=== CONSIGNE ===
Dans l'article sur les satellites GRACE-FO, recopiez à l'identique tout ce qui va de « Si l’on sait » jusqu'à « paire plus moderne. ».

=== TEXTE SOURCE ===
© REUTERS

Comment une paire de satellites va « peser » l’eau sur Terre

Le Vif

Si l’on sait aujourd’hui chiffrer précisément combien de glace a fondu au Groenland et en Antarctique, c’est grâce à deux satellites lancés en 2002 par la Nasa et le Centre allemand de recherche sur les sciences de la Terre (GFZ) et qui vont être remplacés mardi par une paire plus moderne.

Une fusée Falcon 9 de la société privée SpaceX doit décoller chargée des deux nouveaux satellites mardi à 19H47 GMT de la base américaine Vandenberg, en Californie. La mission s’intitule GRACE-FO et prend la suite de la mission GRACE (2002-2017).

Comment mesurer l’eau depuis l’espace?

Un élément élémentaire de physique est que la moindre variation de masse, sur Terre, modifie la gravité exercée sur les satellites. C’est ce que les scientifiques vont utiliser à leur escient.

Deux satellites, chacun de la taille d’une voiture, vont voler autour de la Terre, à 220 km de distance l’un de l’autre, à 490 km d’altitude, pendant les cinq prochaines années.

=== DONNÉES FOURNIES ===
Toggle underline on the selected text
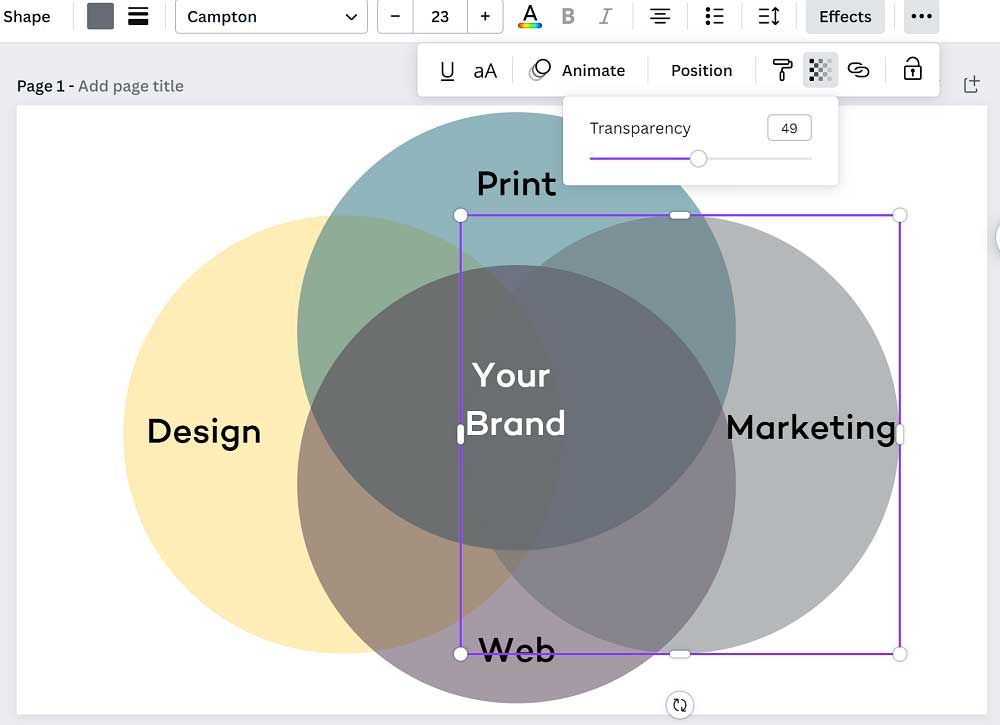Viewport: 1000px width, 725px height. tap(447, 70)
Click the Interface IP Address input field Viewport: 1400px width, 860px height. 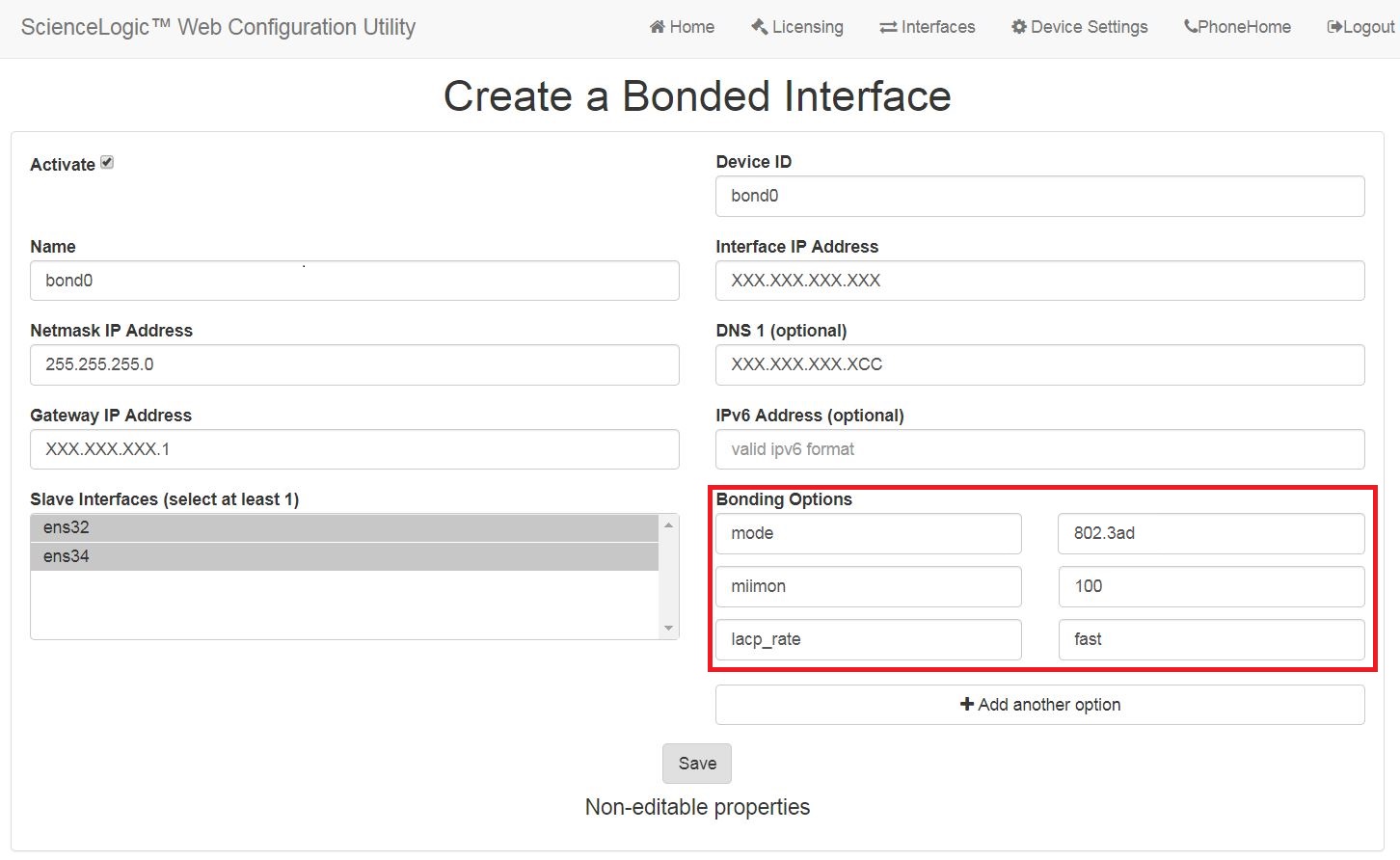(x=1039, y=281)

=== RÉPONSE RÉDIGÉE ===
Si l’on sait aujourd’hui chiffrer précisément combien de glace a fondu au Groenland et en Antarctique, c’est grâce à deux satellites lancés en 2002 par la Nasa et le Centre allemand de recherche sur les sciences de la Terre (GFZ) et qui vont être remplacés mardi par une paire plus moderne.